Tonight the Socrates Cafe discussion was on “greed.” What is greed and what can we do about it? After a reading of an online dictionary definition of greed, the conversation was launched with an acknowledgment that greed is the official policy of our capitalistic economic structure. Our former US Secretary of state Tillerson back when he was head of the Exon Corporation said, “My job is to maximize the bottom line of profits of this corporation any way I can.” That is what capitalism is all about and the formation of a corporation is to allow individual people to invest their money in hopes of making a profit at no legal risk to themselves, other than the possibility of losing their money. Supposedly all legal risks are born by the corporation itself and by the officers of the corporation. Occasionally the corporations are fined for the misdeeds of their officers, but rarely are those malfunctioning officers ever legally punished. There was an earnest complaint about the Wall Street debacle that cost many old people their savings, but none of the people responsible was ever punished, even though some of them made fortunes during the market collapse which they created.
There arose in our discussion various aspects of personal greed by ordinary people, also by postulated human beings, by chimpanzees, and by wild animals in general. A blog was quoted on wolverines-give-insight-into-the-evolution-of-greed, that I enjoyed because I was thinking about saying much the same thing.

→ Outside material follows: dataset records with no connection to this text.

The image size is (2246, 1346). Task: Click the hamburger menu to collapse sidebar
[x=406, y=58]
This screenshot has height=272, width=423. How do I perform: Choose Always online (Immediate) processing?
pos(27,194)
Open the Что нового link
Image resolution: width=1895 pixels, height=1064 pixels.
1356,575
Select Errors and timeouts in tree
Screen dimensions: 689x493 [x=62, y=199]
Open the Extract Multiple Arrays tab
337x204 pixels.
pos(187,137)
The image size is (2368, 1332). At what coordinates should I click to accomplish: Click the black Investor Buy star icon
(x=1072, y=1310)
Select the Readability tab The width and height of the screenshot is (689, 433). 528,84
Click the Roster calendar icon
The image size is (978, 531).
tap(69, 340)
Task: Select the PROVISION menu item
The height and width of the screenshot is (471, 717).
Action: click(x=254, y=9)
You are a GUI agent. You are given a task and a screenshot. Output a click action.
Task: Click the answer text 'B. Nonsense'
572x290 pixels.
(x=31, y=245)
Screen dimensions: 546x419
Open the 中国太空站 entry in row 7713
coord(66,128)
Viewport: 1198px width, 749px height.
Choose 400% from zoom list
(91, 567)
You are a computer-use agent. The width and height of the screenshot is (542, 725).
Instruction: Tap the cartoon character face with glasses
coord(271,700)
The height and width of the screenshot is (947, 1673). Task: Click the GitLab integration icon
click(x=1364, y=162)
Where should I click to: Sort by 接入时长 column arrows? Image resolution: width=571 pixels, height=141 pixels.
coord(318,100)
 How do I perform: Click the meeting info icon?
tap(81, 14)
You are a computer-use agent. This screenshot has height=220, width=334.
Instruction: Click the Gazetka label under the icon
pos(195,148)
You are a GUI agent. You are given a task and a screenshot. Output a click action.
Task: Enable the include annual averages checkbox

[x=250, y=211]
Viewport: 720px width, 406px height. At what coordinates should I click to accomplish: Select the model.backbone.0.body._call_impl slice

After a considerable portion of that blog was read, when my turn came, I modified my statements to a more human approach based on the recent experiments on profit and loss where it takes roughly twice as much profit to offset a measured quantity of loss.
Also, greed has a component of comparison to our companions and whether we have more of something than our companion does. It is a feature that is variable and dependent on the valued object being considered. If I have about the same amount of money, or power, or artistic accomplishment, or object of value as my companions I feel okay, but I get anxious if I have only half as much and I feel inferior, or if I have twice as much I feel superior.
However, if they are ten times better I am insignificant and out of the game. If I have ten times less of the quality being considered I will feel crummy, still human, but a very poor representative. Or, if I am ten times more possessing of the quality I will feel fantastic and probably start behaving arrogantly. When I have a thousand times more of the quality under consideration there isn’t even a game in play for me and it is like watching human-ants by the Greek gods and those creatures doing their personal things doesn’t concern me. Stoic philosophy deals with this nicely by stating up front that if you have no influence you can just ignore the whole thing and let things play out as they will. But the same can be said for having absolute influence because then it doesn’t matter either and the situation is boring.
To make my point more relevant to the group discussion of how to cope with personal greed, I said the goal is to be in a group where you have ten percent more of the quality than the average person you are trying to cope with. That is enough to have a buffer but not so much as to put you out of the ongoing human game. That brought scowls to the faces of some of the others.
The point of living is to have meaningful human interactions and that requires dealing with near equals but having something of value to offer.